## begin Records for this exercise
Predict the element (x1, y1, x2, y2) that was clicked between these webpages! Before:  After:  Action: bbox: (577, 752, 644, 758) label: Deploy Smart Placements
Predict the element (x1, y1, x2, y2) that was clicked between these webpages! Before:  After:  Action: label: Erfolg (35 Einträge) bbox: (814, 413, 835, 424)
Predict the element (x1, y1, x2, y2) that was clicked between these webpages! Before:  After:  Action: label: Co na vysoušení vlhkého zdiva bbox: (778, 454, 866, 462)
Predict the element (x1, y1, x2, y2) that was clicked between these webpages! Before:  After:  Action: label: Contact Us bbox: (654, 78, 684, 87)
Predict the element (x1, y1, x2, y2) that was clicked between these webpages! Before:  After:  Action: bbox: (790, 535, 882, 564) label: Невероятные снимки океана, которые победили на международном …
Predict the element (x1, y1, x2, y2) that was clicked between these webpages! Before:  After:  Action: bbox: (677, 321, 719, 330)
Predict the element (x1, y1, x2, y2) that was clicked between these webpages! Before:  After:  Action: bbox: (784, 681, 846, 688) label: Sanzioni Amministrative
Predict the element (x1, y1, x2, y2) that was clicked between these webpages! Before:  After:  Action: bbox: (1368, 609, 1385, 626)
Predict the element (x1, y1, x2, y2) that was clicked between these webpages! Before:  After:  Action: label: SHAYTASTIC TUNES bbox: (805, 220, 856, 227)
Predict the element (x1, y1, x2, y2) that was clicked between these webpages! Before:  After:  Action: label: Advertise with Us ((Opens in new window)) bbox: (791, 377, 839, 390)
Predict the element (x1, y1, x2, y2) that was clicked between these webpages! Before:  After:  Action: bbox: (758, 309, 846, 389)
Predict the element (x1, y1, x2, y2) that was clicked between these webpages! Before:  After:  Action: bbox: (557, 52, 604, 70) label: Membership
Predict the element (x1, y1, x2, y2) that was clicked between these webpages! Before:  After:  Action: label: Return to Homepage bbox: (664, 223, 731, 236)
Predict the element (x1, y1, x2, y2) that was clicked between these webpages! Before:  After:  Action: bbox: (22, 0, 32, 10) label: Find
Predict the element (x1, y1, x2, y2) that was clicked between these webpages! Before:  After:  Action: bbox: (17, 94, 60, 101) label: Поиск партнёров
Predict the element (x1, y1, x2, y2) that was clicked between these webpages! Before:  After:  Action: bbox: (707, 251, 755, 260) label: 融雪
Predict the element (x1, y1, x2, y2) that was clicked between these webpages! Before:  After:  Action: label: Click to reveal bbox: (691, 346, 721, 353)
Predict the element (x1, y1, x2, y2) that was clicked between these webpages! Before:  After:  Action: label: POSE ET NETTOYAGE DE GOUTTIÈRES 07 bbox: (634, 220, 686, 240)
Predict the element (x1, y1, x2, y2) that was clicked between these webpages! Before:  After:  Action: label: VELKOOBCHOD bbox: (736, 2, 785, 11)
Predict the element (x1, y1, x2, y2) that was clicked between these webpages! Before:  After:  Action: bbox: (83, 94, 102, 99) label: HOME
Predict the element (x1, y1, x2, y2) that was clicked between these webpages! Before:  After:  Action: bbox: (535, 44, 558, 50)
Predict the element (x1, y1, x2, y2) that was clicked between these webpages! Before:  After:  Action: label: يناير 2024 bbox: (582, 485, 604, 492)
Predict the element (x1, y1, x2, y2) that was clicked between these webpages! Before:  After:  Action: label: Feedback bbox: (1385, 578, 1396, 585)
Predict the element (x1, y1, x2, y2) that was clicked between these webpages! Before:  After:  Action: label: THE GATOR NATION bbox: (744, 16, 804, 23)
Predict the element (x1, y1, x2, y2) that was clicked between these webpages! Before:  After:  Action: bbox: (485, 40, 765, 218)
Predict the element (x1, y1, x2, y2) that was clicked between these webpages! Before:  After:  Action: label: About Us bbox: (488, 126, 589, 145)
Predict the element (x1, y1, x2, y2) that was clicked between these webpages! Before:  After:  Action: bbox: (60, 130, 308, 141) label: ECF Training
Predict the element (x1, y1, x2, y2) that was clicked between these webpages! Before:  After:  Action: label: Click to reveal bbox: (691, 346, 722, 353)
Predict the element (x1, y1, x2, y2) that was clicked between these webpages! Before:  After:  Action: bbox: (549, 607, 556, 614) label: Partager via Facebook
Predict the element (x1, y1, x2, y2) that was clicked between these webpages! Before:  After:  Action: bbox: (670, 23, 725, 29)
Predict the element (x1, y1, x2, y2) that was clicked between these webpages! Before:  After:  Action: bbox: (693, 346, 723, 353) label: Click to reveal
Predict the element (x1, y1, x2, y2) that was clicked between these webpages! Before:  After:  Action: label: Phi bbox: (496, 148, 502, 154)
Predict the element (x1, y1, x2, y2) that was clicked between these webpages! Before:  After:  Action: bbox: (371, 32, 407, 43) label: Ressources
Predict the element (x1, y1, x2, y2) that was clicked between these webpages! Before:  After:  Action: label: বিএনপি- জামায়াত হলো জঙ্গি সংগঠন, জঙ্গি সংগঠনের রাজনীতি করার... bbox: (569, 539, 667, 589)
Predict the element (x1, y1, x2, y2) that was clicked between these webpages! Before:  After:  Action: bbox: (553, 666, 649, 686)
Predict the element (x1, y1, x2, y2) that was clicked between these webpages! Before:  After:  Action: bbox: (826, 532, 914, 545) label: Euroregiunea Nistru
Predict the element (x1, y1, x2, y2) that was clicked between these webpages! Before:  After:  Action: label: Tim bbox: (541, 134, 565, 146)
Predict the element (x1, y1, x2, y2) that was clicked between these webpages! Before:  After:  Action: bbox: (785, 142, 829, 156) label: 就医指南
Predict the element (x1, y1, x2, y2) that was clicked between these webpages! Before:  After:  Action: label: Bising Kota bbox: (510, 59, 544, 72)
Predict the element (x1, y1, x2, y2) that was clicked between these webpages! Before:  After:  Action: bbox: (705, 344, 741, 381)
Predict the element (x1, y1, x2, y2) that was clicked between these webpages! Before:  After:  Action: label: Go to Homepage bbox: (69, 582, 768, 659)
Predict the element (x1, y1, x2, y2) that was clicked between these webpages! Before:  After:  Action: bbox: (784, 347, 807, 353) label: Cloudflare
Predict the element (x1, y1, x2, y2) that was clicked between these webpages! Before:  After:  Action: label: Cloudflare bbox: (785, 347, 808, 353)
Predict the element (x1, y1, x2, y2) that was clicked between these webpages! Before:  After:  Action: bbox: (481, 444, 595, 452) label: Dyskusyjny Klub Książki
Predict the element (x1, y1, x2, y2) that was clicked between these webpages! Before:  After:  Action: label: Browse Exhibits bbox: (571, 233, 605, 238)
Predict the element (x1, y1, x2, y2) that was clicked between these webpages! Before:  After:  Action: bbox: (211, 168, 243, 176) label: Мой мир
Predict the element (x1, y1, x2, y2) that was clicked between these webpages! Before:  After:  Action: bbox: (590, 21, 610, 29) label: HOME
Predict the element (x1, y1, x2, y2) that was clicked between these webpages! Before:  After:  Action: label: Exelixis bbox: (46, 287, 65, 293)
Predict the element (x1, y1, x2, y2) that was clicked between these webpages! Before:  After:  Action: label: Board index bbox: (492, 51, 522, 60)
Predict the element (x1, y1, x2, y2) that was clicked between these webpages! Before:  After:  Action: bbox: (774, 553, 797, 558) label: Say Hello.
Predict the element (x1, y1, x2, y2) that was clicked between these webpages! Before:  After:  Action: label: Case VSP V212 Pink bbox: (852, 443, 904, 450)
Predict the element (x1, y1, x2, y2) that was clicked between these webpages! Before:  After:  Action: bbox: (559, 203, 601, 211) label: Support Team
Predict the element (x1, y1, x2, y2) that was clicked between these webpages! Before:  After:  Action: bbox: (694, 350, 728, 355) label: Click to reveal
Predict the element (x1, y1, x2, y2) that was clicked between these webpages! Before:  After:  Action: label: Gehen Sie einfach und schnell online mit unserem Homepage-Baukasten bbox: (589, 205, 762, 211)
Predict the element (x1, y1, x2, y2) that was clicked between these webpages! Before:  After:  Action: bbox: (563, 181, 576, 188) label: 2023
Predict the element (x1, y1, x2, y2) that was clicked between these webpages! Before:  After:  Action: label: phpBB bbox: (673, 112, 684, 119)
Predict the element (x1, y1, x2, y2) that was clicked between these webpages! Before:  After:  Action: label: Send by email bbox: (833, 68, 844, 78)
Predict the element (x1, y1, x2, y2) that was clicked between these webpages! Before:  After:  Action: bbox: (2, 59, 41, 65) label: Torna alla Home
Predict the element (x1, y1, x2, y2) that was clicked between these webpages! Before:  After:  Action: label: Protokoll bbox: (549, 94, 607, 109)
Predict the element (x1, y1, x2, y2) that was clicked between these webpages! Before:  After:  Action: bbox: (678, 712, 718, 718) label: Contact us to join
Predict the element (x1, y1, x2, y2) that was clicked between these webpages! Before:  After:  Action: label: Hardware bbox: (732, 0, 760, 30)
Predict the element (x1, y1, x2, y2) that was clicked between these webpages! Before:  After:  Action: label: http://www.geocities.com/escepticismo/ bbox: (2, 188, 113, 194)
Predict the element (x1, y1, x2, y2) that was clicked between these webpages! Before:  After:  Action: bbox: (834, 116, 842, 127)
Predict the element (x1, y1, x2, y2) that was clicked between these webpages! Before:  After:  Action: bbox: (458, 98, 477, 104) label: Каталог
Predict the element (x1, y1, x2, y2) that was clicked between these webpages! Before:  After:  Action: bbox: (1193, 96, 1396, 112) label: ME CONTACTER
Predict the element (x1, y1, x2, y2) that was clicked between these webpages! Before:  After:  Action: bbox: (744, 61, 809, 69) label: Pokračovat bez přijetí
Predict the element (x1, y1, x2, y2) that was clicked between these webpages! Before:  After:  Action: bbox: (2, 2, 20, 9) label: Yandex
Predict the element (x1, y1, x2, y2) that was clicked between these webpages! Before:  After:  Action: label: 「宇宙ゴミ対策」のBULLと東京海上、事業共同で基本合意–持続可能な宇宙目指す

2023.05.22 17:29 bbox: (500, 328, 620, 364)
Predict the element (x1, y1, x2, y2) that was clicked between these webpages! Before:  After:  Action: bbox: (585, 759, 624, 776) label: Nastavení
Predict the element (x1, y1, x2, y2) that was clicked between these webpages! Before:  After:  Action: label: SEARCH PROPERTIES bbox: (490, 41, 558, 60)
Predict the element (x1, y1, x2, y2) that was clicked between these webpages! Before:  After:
## end Records for this exercise
**What is asked**
Rewrite the records from the line containing "41, 558, 60)" through the end, putting "Identify" wherever "Predict" appears and leaving everything else unchanged.

**Exercise solution**
Identify the element (x1, y1, x2, y2) that was clicked between these webpages! Before:  After:  Action: label: SEARCH PROPERTIES bbox: (490, 41, 558, 60)
Identify the element (x1, y1, x2, y2) that was clicked between these webpages! Before:  After:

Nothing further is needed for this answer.